Track 7 — "Infinity Guitars" — lands around 66% of the run. Cognitive fatigue arrives before muscular. The track sits at 130 BPM, right in your turnover zone. Use the beat as an anchor. Let the tempo carry your legs when your head starts negotiating.
Tracks 8–10 drift down to 118 BPM. Cooldown begins here. Bring your heart rate down gradually. The playlist doesn't resolve — neither does your pace. Finish controlled, not spent.
FAQ
- How do I pace a run to this playlist?
- You don't. The playlist moves from 75 BPM to 175 BPM in two tracks — Lana to Guerilla Toss with no warning. Let the 125 BPM Thesis Statement section (Caroline Rose, Guerilla Toss) be your anchor, then accept that Infinity Guitars is going to force a decision at the two-thirds mark. The Canadian section at the end (Tokyo Police Club, Yukon Blonde) is your cooldown whether you want one or not.
- What type of run is this playlist built for?
- Short runs where you're trying to figure something out and failing. 33 minutes, 10 tracks, no resolution. It works for 5Ks if you're the kind of runner who treats every 5K like an argument with yourself. It does not work for half marathons unless you loop it and accept that you're never settling into a rhythm.
- Why is the BPM all over the place?
- Because the subject refuses resolution. Average BPM is 125 — the exact center of mass where your body's committed but not yet committed — but standard deviation is 31. That's not chaos, that's engineered ambivalence.
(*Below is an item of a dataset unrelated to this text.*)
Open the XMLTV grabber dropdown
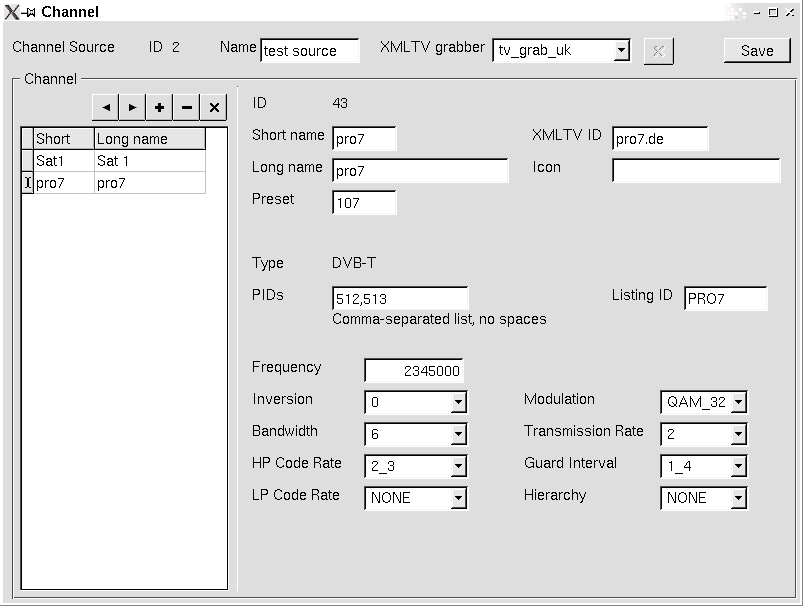 621,50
The playlist orbits a tempo rather than locking into one, which means you're generating momentum out of irresolution rather than waiting for the music to decide for you.
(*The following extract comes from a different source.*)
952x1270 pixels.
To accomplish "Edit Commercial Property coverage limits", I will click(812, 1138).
- What makes 'Infinity Guitars' the key moment?
- Derek Miller recorded his guitar through distortion until the waveform clipped into a square, then layered cheerleader vocals over the wreckage. It's the only track on the playlist that commits fully to both aggression and melody at the same time, which is exactly what you need at mile two when your body's moving but your brain's still filing complaints. It's the moment the playlist stops orbiting and just explodes.
- Is this actually about computer love or is it just noise pop?
- It's about the specific crisis of digital-era intimacy: the desire to Command-Z your own recorded self, the algorithmic promise of 4EVA that technology sold us. Genres include bubblegrunge, hawaiian glam metal, sad girl pop, tumblr — the curator threw every 2010s tag at it because the decade itself refused to settle. The noise is structural, not decorative.
- Why does this playlist refuse to settle into a gear?
- Because ambivalence is the thesis. From Lana's seven-minute ballad to Guerilla Toss's noise-rock sprint, every track orbits 125 BPM without landing. The playlist doesn't build toward a conclusion — it circles one. By the time you hit the Second Caroline Rose Track at the end, you realize resolution was never the goal. The run ends, the music stops, but nothing's settled.